Most international students study at least some Finnish while they are studying here. In fact, if you are planning on staying in Finland after graduation, it is a good idea to start learning Finnish as soon as you arrive. Although English is widely spoken here, understanding and speaking Finnish allows you to see Finland in a whole different light. The Finnish language has a reputation of being difficult. Although it is different from many other languages, you will be able to pick up the basics pretty quickly. After that, use your skills to develop your Finnish even further. A Finn will gladly help you with the language!
Speak some other language
Have you studied German, Spanish, Russian, Italian, Chinese or some other language and would like to maintain your skills or put them into practice? International students come to our university from all around the world, so it is very likely that you can find native speakers of the language you are studying at our university.

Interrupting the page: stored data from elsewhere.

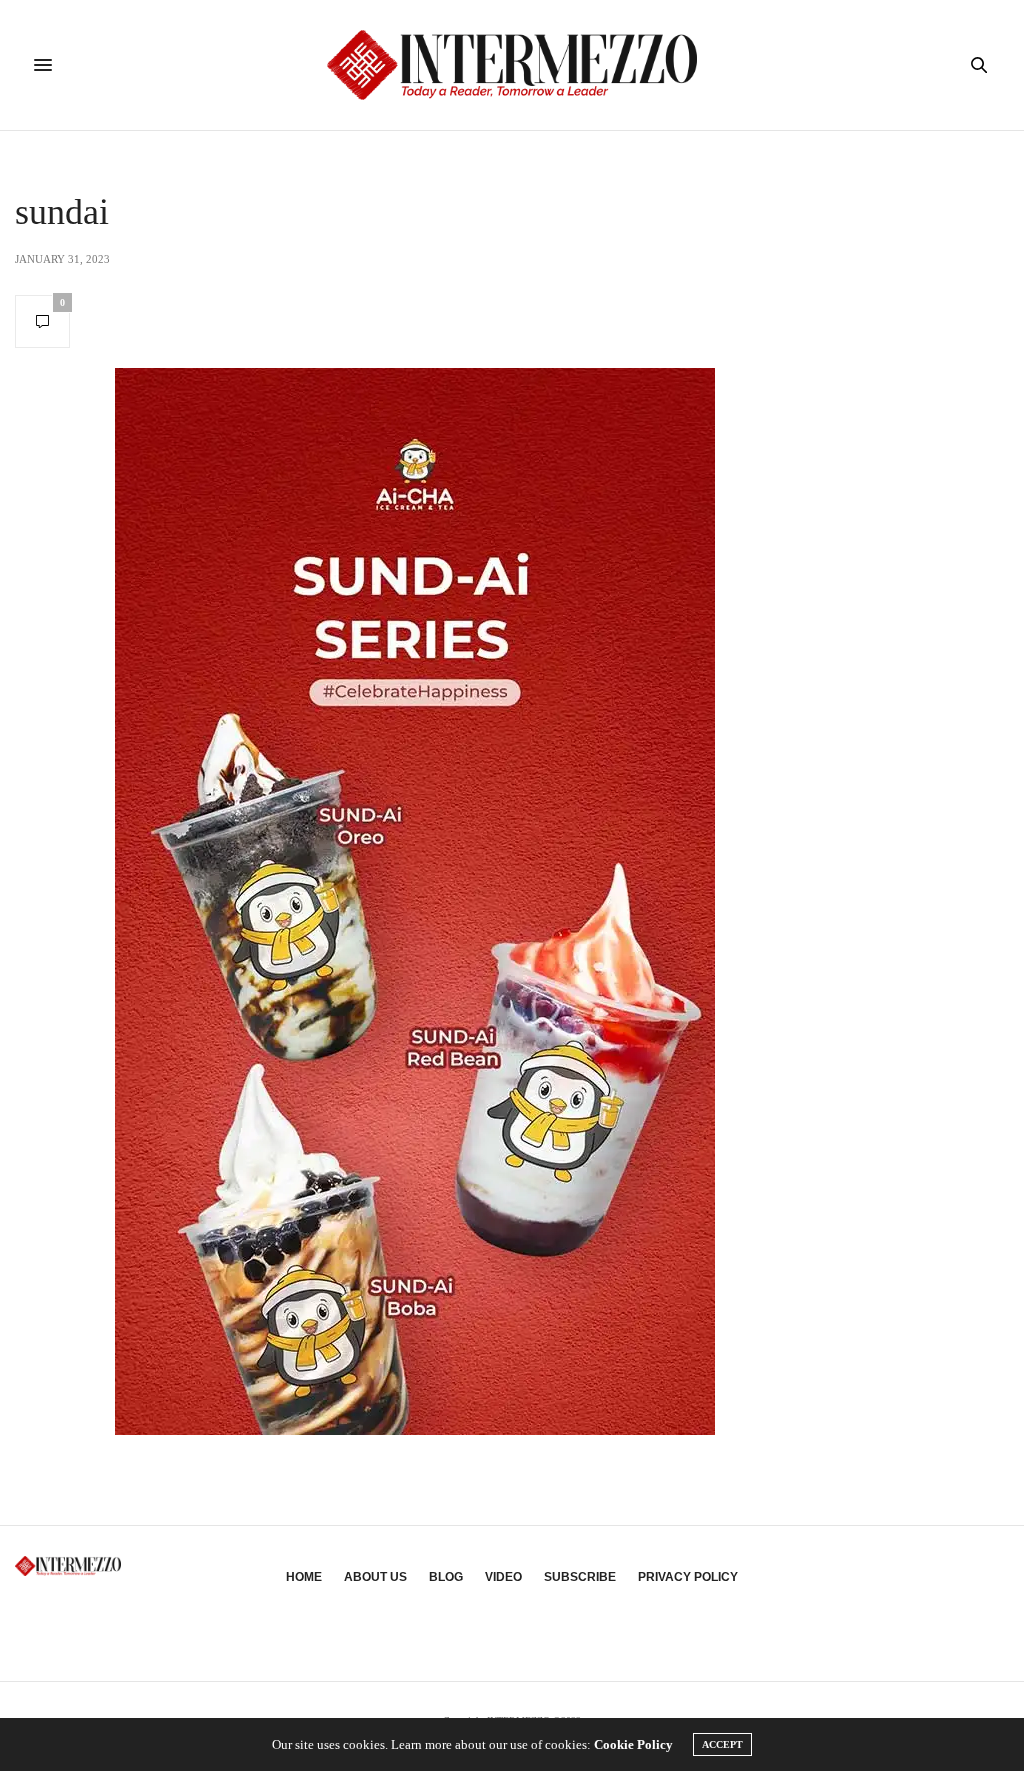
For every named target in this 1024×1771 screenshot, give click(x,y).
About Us (375, 1577)
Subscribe (580, 1577)
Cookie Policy (633, 1744)
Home (304, 1577)
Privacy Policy (688, 1577)
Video (503, 1577)
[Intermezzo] (512, 65)
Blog (446, 1577)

Participate in the international community
The international community in Tampere University is quite large. There are numerous clubs, groups and activities all over the student body. In addition to taking part in the clubs’ events, you can also advance the international students’ role in the university community! Here are a couple of tips:
- Join an international club
- Become an international student tutor
- Take part in the council elections
- Attend subject association meetings and participate in their activities
- Get to know Finnish students and talk about your experiences
- Participate in studies offered by international university networks, such as the European Consortium of Innovative Universities (known as ECIU) and the University of the Arctic, online
If you are interested in influencing international affairs, you may want to join in on improving the internationality of our community and our university. You do not have to be an expert, interest will take you far! When this guide comes out, you will get the most current information on different advocacy channels from the international organisers of the Student Union’s board. You can find the Board’s contact information on TREY’s website! If you want to participate at a lower threshold, you can subscribe to the mailing list meant for everyone interested in international affairs. Information regarding email lists can be found on TREY’s website.
You can also promote international affairs by applying to be the international affairs organiser in a student association. International affairs organisers operate within their associations but they also do cooperation with TREY’s international affairs sector. In some associations, you don’t need to know Finnish to be an international affairs organiser, so you may want to ask about this directly from the association.